Sponsorships and product placement are the only ways of paying for such shows since online video-sharing platforms like Facebook do not allow media producers to include 30-second ads the way advertising is sold on TV.
The law is the result of EU Directive 2018/1808, which seeks to create a level playing field between traditional TV companies and online audiovisual platforms, after heavy lobbying by big TV corporations who were feeling the pinch of advertising money being spent online.
Maltese legislators never fought for an exemption for Malta despite the island having a media landscape that is heavily in favour of traditional TV companies since they are either State-owned and State-funded or directly owned by political parties which sell advertising for political influence.

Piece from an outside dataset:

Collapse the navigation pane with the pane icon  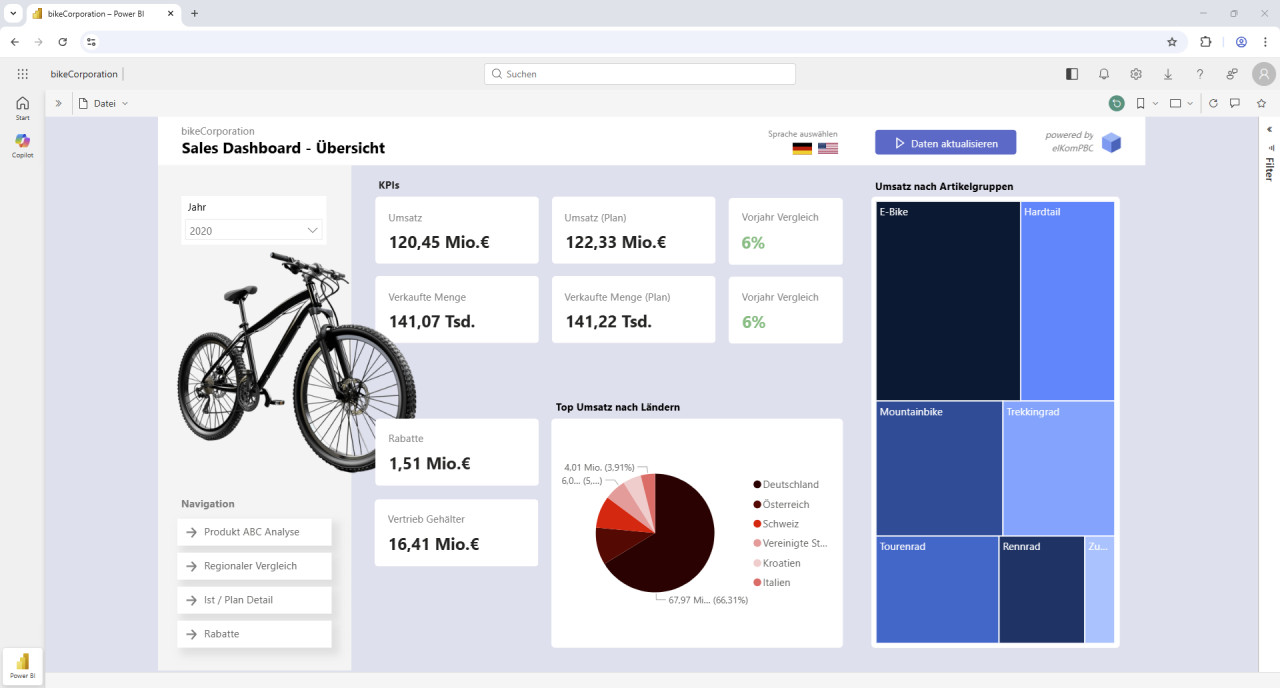click(x=1071, y=74)
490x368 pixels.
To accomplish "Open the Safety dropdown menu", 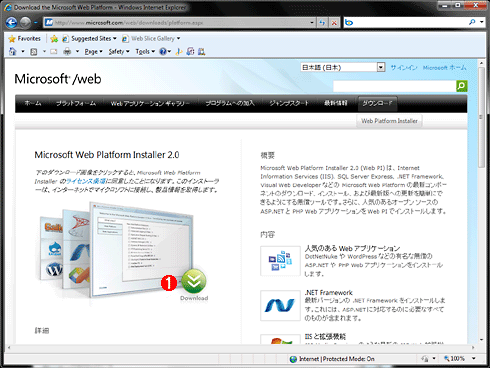I will pos(119,52).
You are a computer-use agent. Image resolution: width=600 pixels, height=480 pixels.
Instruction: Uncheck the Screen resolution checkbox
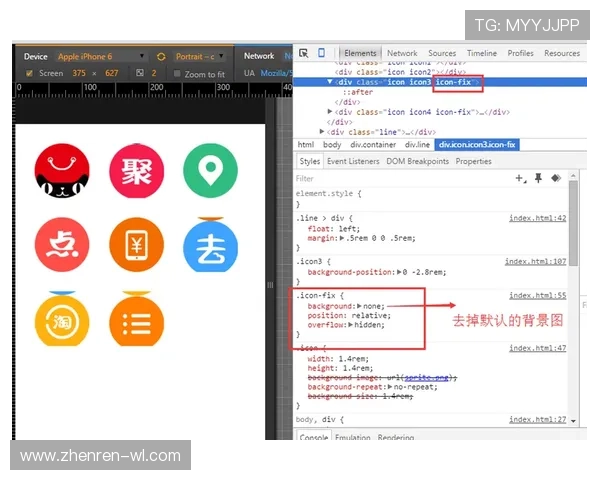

Malta’s broadcasters have various funds at their disposal and in the case of One TV and Net TV, they are also permitted, by design, to break laws on impartiality, despite these being set in our Constitution.
Besides this, both politically-owned stations never publish their annual accounts and have never been penalised for not doing so.
Just yesterday, the Centre for Media Pluralism and Media Freedom noted that that Malta’s media faces ‘high risk’ threats when it comes to independence and pluralism since the largest media platforms are owned by political parties.
Apart from working in a hostile environment which in 2017 saw the assassination of Maltese journalist, local media producers who are facing financial burdens that have worsened with Covid-19, must now also contend with additional loss of funding.
Maltese legislators have not proposed any solutions to this EU directive.
A two-week consultation process about this law was only held by Minister Carmelo Abela in May after the EU directive was imposed and online media producers were never informed about it.
The committee which will discuss the law on Monday includes Abela, Rosianne Cutajar and Jean Claude Micallef (who recently also proposed imposing a warrant on journalists). The Nationalist MPs include Therese Comodini Cachia, Claudette Buttigieg and Karl Gouder.